Alfredo Sáenz Abad (born 21 November 1942) is a Spanish businessman who was the CEO and vice-chairman of the Spanish bank Santander Group, the largest bank in the Eurozone and one of the largest banks in the world in terms of market capitalisation. He obtained his degree in law from the University of Valladolid, and in Economics from the Universidad de Deusto, Bilbao.

==Career==
Sáenz started his career as an executive manager of Tubacex S.A. (1965–1980). After that, he was deputy general manager for Banco de Vizcaya (1981–1983); CEO and chairman for Banca Catalana (1983–1988); CEO and chairman for Banco Bilbao Vizcaya (1988–1993); chairman for Banco Español de Crédito (1993–2002), and first deputy chairman for Inmobiliaria Urbis S.A. (1998–2002)

Sáenz joined Banco Santander in 1994 as a board member. From 2002 until 2013 he was vice chairman and CEO. He resigned as CEO on 29 April 2013, before the Bank of Spain had to make a ruling on the court case from 1994.

During 2012, Alfredo Sáenz was chosen second best CEO in European Banking. That year, during his tenure as CEO, Banco Santander was named 'Best Bank in the world' by the business magazine Euromoney.

Sáenz retired from Banco Santander in 2013. His lump-sum pension payout was reported to be €88 million. The sizeable payout followed his 19-year career with the bank, which saw its global expansion and the quadrupling of its assets to €1.25 trillion. He was replaced by Javier Marín Romano.

In addition to his management work, Sáenz lectured at the University of Deusto from 1965 to 1984. In 1995 he joined the International Academy of Management. From 1997 to 2000 he was on the European Advisory Council of Air Products & Chemicals. In 1999 he was on the International Advisory Board of London Business School. In 2000 he became Chair of the European Financial Management & Marketing Association.

In February 2016, he was appointed president of the BDK Financial Group which controls the Bank of Dakar, headquartered in the capital of Senegal. On 8 March 2016 Sáenz acquired 5% of the shares of the BDK Financial Group, which was created by Alberto Cortina.

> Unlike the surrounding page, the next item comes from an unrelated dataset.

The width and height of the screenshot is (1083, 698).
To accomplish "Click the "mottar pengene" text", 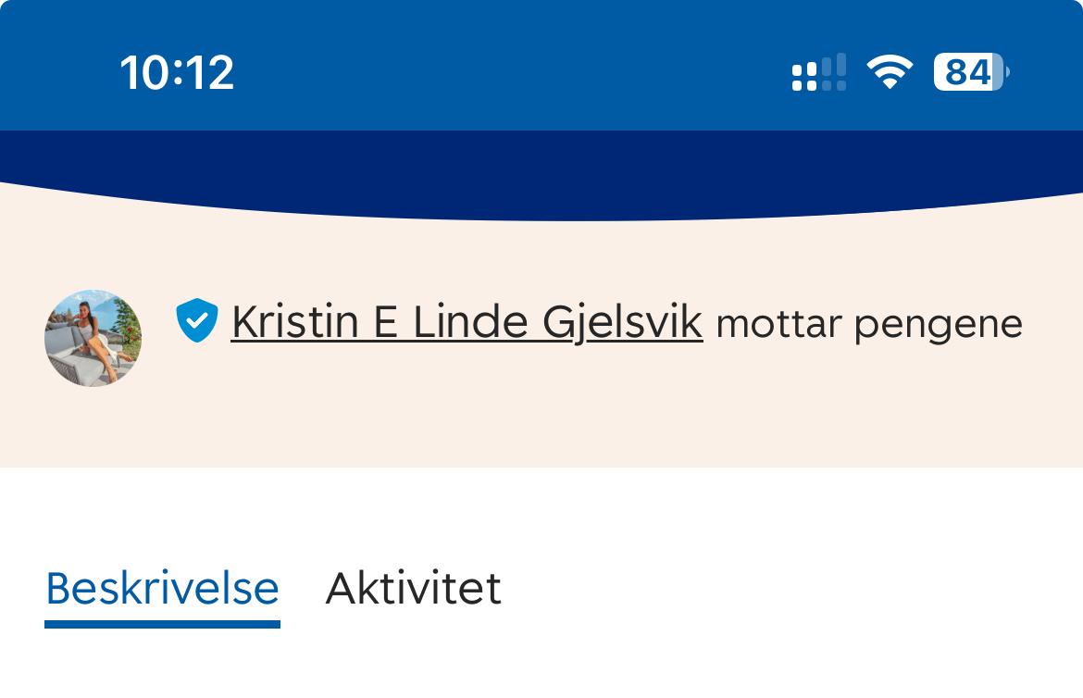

Sáenz is a Director of the Foundation Conde de Barcelona, the Foundation Empresa y Sociedad, the Foundation Cruz Roja Española, and the Foundation Ayuda Contra la Drogadicción.

==Accolades==

1998: Alfredo Sáenz was awarded the Spanish government's Gold Medal (Medalla de Oro al Mérito en el trabajo) for his work.

2006: Alfredo Sáenz received the Manager Award 2006, awarded by the consulting firm AT Kearney, in the form of best manager in financial institutions.

2012: Alfredo Saenz was chosen the second best CEO of European banks. The accolade was awarded by 1,470 analysts from 150 companies, who participated in Institutional Investor magazine's annual ranking.

==Banned==

In 2011, the Supreme Court of Spain gave Sáenz a three-month ban from working as a banker, after a long legal action. He was convicted in 2009 of false accusations against presumed debtors to Banesto, now a Santander subsidiary, who were briefly jailed over the affair in 1994. Santander said he would appeal the decision, and that Sáenz would continue in his job.

If the crime stood as convicted, he would lose his job; CEOs in Spain must be of good moral repute. On account of this, the authorities converted his prison sentence to a pardon, and replaced it with a lower penalty, in the form of a nominal fine.

However, in February 2013, the Spanish Supreme Court ruled that the Spanish government had overstepped its authority in pardoning him. The Bank of Spain then opened new proceedings in the case.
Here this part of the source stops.